With those cuts, and the addition of innovative advertising sales programs, insiders there said, the group is enjoying higher revenue and profits.
Analysts estimate that the Times Herald, with a weekday circulation of 244,629, has made money each year that Times Mirror has owned it, earning about $17 million on revenue of $150 million in 1984. In 1985, earnings dropped on roughly similar revenue, analysts estimated. Times Mirror, which does not release financial details on individual papers, has said the paper lost money in the first quarter of this year.

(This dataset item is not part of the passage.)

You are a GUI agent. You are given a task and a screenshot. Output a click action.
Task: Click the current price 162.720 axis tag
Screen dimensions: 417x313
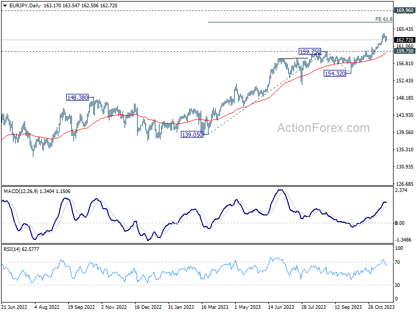point(405,40)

In competitive terms, however, the paper has been losing ground to the rival Dallas Morning News for nearly a decade. The Times Herald’s share of the Dallas newspaper advertising market, for instance, has slipped to about 40% today from about 49% in 1978, analysts said. The News, which has a weekday circulation of 390,275, now leads the Times Herald in circulation by 145,646 daily and 173,643 on Sunday, according to the latest figures from the Audit Bureau of Circulations, the standard counting service for newspapers.
Also, the Times Herald’s profit margins are estimated to be below the industry average of about 15%.
“Times Mirror improved the Times Herald and brought a competition here, conducted on a very high plane, that was good for the city of Dallas,” said Burl Osborne, editor of the Morning News.
4 Pulitzer Finalists Each
In this year’s balloting for the prestigious Pulitzer Prize, both Dallas papers had four finalists, more than came from any city in the country.
“We plan to throw in all the advantages of local ownership, being on the scene and able to make quick decisions,” Singleton said in an interview. “As a private company, we don’t have to worry about quarterly earnings or what the Wall Street analysts might say, because we have only three shareholders.
“To Times Mirror, this might have been a troubled property. To us, it is a crown jewel,” he said.
Born and raised in north Texas, Singleton worked for nearly two years between 1970 and 1972 as a copy editor at the paper that will now become his rival, according to employment records at the Dallas Morning News. Singleton joined Albritton Communications Co. at age 25, becoming president of its newspaper division two years later. He formed his own company with Scudder in 1983.
Scudder, whose family founded the Newark Evening News in 1882, was publisher of that paper until 1972. Scudder also is co-inventor of a process to recycle newspapers, and his company, Garden State Paper Co., is the world’s largest manufacturer of entirely recycled newsprint.